В 1653 г. в пограничном городе Чернухе «люди все вымерли моровым поветрием». В том же году в городе Вологде с посадами умерло «мужеского полу больших 212, да жен умерло 166, да детей 154 человека, и всего умерло 532 человека». Несколько отступая от хронологической последовательности в изложении, нужно указать, что в XVII веке наблюдались также массовые заболевания цингой. Так, в 1640 г. в Яблонов больным (от «мыту» и на Усерд стрельцам, которые «оцынжали») были посланы вино, уксус и перец.

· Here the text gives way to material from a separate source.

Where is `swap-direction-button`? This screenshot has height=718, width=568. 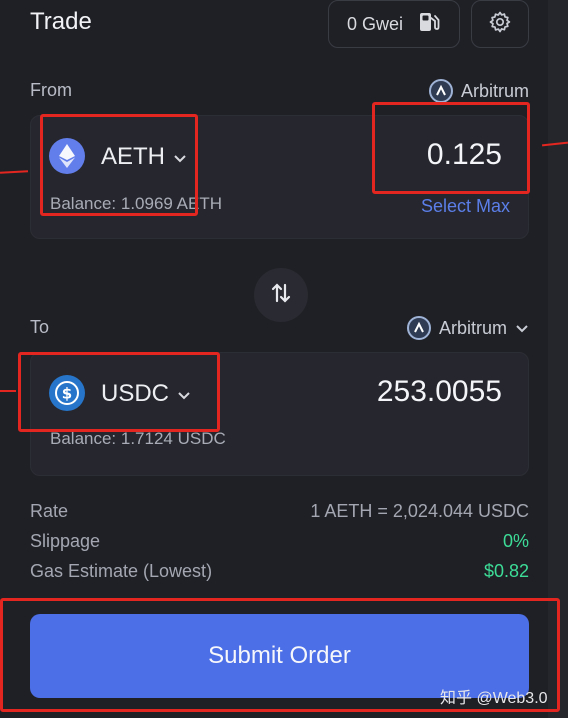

В 1647 г. уксус и перец были посланы в Ольшанский город по случаю болезни «от полевых ветров». В 1644 г. «ратные люди из Севска» послали челобитную, в которой жаловались, что они «оцынжали», а многие больны, а сбитню и уксусу нет»[113].
Однако все описанные «моры» были лишь прелюдией к грозной эпидемии чумы, разразившейся в России в 1654–1657 гг.
Где началась эта эпидемия и как она распространилась на Москву, не установлено и поныне. Если предполагать, что на территории Европейской России издавна существовали природные очаги чумы, то нег необходимости искать далеких связей с эпидемиями за рубежом или на юге России. Однако В. Н. Федоров, И. И. Рогозин и Б. К. Фенюк указывают, что зона очагов «дикой» чумы не распространяется далее 50° северной широты, что обусловлено климатогеографическими моментами, определяющими условия жизни грызунов и их блох[114].
Следовательно, если эпидемии чумы возникали севернее этой зоны, то их нужно связывать с заносом откуда-то извне. Поэтому чаще других страдали от эпидемий пограничные города: Смоленск, Новгород, Псков. Особенность эту подметил уже в начале XVII века Петрей, неоднократно посещавший Русь. Он писал: «Московитяне, находящиеся за Рязанью и в Татарии, вовсе не знают моровой язвы, страдают же от нее лишь близкие к западной границе, а именно: Новгород, Псков, Смоленск и т. д.»[115].
На этот раз города у западной границы вначале не были заражены чумой. Эпидемия одновременно с Москвой бушевала в Астрахани и не исключена возможность заноса ее в Москву с Востока.
Эпидемия разразилась в августе 1654 г. Но слухи о ней, очевидно, дошли до московского правительства раньше, ибо уже в июле по распоряжению патриарха Никона царица с семейством выехала из Москвы, выехал и сам патриарх. Царь же по случаю войны с Польшей находился в это время в Смоленске.